Rosenblatt’s early research came out of mothballs in the 1980s, when computers began to be powerful enough to simulate multi-layer nets and to train them on sizable data sets. As a result neural computing models are now of great interest to researchers in artificial intelligence.

IF we are eventually to understand the capability of higher organisms for perceptual recognition, generalization, recall, and thinking, we must first have answers to three fundamental questions:

1. How is information about the physical world sensed, or detected, by the biological system?

2. In what form is information stored, or remembered?

3. How does information contained in storage, or in memory, influence recognition and behavior?

The first of these questions is in the province of sensory physiology, and is the only one for which appreciable understanding has been achieved. This article will be concerned primarily with the second and third questions, which are still subject to a vast amount of speculation, and where the few relevant facts currently supplied by neurophysiology have not yet been integrated into an acceptable theory.

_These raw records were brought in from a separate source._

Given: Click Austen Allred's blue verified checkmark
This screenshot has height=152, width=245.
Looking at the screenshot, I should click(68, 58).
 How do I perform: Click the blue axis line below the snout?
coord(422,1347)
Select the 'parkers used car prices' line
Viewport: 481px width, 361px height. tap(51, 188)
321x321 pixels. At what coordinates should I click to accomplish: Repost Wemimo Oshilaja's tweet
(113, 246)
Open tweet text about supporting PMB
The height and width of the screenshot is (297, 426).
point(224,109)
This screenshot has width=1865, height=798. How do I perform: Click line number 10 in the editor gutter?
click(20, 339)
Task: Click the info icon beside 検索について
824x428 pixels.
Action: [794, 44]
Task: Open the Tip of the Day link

With regard to the second question, two alternative positions have been maintained. The first suggests that storage of sensory information is in the form of coded representations or images, with some sort of one-to-one mapping between the sensory stimulus and the stored pattern. According to this hypothesis, if one understood the code or “wiring diagram” of the nervous system, one should, in principle, be able to discover exactly what an organism remembers by reconstructing the original sensory patterns from the “memory traces” which they have left, much as we might develop a photographic negative, or translate the pattern of electrical charges in the “memory” of a digital computer. This hypothesis is appealing in its simplicity and ready intelligibility, and a large family of theoretical brain models has been developed around the idea of a coded, representational memory (Culbertson, 1950, 1956; Köhler, 1951; Rashevsky, 1938). The alternative approach, which stems from the tradition of British empiricism, hazards the guess that the images of stimuli may never really be recorded at all, and that the central nervous system simply acts as an intricate switching network, where retention takes the form of new connections, or pathways, between centers of activity. In many of the more recent developments of this position (Hebb’s “cell assembly,” and Hull’s “cortical anticipatory goal response,” for example) the “responses” which are associated to stimuli may be entirely contained within the CNS itself. In this case the response represents an “idea” rather than an action. The important feature of this approach is that there is never any simple mapping of the stimulus into memory, according to some code which would permit its later reconstruction. Whatever information is retained must somehow be stored as a preference for a particular response; i.e., the information is contained in connections or associations rather than topographic representations. (The term response, for the remainder of this presentation, should be understood to mean any distinguishable state of the organism, which may or may not involve externally detectable muscular activity. The activation of some nucleus of cells in the central nervous system, for example, can constitute a response, according to this definition.)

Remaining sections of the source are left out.